ORIGINALLY PUBLISHED BY THE SOMERS RECORD (12-18-25)
This year, as I sail off into the sunset after a 45-year career in network television, I'll be asking myself the same question that countless other retirees have asked before me: What am I going to do with this damned alarm clock now? They threw me and a co-worker a very nice retirement party, and the VP of Operations wished us both all the luck in the world. A very nice sentiment, but we BOTH can't have all the luck in the world, so we've made arrangements to divide it fairly.
I'm ready to do all of the things that I've put off for so long. I can't wait to schedule that dream vacation to Australia. When I'm finally able to unfold myself after a 20-hour flight, it's time to party with the Aussies! Like the song says, "I wanna rock and roll all night, and party every day!" I settle for rocking and rolling at around dusk, and partying every other week. Ironically, now that I have all these spare hours to devote to sky diving and hiking the Appalachian Trail, I have sufficient cartilage left in my body only to hike to the bathroom a couple times a day.
Have I saved enough money? I'm essentially in a race with my bank account to the finish line, and whichever one of us makes it there first is the loser. I can see myself not too long from now, making actuarial calculations in my head based on how much something costs versus how much time I may have left to enjoy it. Should I add an expensive addition to my home that will give me years of pleasure? Yes! But only when it seems like I have very little time left.
When should you retire? You'll probably know it when you get there. It's a complicated mental calculation that takes into account job satisfaction, career goals met and unmet, the strength of your hobbies and relationships, the viability of your assets and whether or not your wife has threatened you with ballroom dancing.
Like many retirees, I may want to keep a small size 11 footprint in the workforce. What is the perfect retirement job? A little bit of income would be nice, in case I get insecure about my Social Security. But I don't want it to be too hard, so hard that I get tired from my retirement. There are several jobs that could suit me perfectly. How about this one: Sometimes I find at the end of a long form, a blank page that says, "This Page Intentionally Left Blank," and I realize that since it didn't just happen by accident, someone must have spent some time and effort to remove the contents from that page. I could be that guy. I could put all the contents of those pages onto my kitchen table in my spare hours, and create my own Table of Contents.
I'm always telling people what I think is going to happen. So what about the job of Oracle? I could tell your fortune, although even if you had a fortune I don't know what I would tell it. Instead, you could come to me, and for a small fee I'll let you know what's in the cards. I specialize in the future 40 or 50 years hence, so you'll have to be patient. By then it's likely that you will BE a patient.
I think that I could have a late-life, part-time career in rap music.
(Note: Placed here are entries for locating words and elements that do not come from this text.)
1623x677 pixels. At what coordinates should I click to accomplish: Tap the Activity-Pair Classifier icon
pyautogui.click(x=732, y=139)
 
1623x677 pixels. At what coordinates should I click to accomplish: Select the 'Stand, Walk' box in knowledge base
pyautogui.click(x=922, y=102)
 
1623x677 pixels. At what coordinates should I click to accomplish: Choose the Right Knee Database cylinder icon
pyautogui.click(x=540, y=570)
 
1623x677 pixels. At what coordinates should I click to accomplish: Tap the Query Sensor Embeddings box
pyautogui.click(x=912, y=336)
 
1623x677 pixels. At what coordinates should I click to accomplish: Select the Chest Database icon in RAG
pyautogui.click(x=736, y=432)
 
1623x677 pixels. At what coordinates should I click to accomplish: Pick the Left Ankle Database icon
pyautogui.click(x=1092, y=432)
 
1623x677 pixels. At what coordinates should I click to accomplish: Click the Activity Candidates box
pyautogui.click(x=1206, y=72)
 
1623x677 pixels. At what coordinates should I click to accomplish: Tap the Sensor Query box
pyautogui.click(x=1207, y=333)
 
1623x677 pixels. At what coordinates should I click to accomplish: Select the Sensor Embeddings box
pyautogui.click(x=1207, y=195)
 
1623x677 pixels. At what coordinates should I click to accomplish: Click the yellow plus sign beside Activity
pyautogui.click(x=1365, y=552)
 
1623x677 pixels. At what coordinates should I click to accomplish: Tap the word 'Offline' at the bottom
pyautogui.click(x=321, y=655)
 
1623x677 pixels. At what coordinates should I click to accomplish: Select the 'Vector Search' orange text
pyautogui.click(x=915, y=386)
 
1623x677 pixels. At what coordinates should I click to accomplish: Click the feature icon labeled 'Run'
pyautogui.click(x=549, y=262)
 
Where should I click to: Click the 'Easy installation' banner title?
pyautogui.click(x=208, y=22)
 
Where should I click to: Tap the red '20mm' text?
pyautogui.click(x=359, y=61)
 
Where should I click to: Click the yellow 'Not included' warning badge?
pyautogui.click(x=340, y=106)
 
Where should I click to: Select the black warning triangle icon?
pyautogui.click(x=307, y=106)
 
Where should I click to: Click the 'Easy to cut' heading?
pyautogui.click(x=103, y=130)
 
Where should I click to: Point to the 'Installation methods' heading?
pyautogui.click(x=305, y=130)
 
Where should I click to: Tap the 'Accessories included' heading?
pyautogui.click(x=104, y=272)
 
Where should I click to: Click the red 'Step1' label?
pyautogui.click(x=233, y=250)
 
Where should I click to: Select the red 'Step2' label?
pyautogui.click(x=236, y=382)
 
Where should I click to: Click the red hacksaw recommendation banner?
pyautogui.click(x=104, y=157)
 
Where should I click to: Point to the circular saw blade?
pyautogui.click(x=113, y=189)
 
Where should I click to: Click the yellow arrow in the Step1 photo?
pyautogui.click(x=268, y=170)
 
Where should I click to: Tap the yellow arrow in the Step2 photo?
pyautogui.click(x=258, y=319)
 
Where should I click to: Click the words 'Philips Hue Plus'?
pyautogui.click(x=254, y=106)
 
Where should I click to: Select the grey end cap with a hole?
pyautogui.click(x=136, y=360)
I don't care anything about rap music, but I have a great sense of rhythm, so I could be that guy in the background, the guy who says, "Uhh. Uhh. Uhh. Uhh," to the beat of the song, for no apparent reason. If everything needed an apparent reason to get done, not much would ever get done.
Maybe I could bring back the job of Town Crier. My wife complains that I'm always whining about something or other. Sometimes I feel I need to yell it from the highest mountaintop. At least the nearest mountaintop, maybe the top of Mount Kisco. And when I finally climb all the way up there and yell it, the people below come together as one and say, "What? Can't hear you."
I think I'd make a good rodeo clown, but I'll need to know if I'm supposed to make people laugh or bulls laugh. It's different material. What about a career at the Department of Corrections? I'm always finding mistakes on the internet in grammar and spelling. Consulting? Might be just right for me, because I have plenty of questions. I've heard it said by almost all my schoolteachers that "there are no dumb questions," and I was able to disprove that myth many times over.
Maybe when you retire you just need to adjust your closely-held beliefs as to what a productive member of society should be. I hear all the time that people miss the action when they retire. I have a reader friend who was NY Supreme Court judge. When he retired, there was probably the thought that, "what am I going to do now that was as important is that?" And the answer is that maybe he should trade quality for quantity. Just judge a lot more things, of lesser importance. For instance, I've drafted a four-page decision citing Rick Melen v. the Manufacturers of Packages of Processed Cheese That Are Impossible To Open.
Maybe it will turn out that trying to find my perfect retirement job IS my perfect retirement job.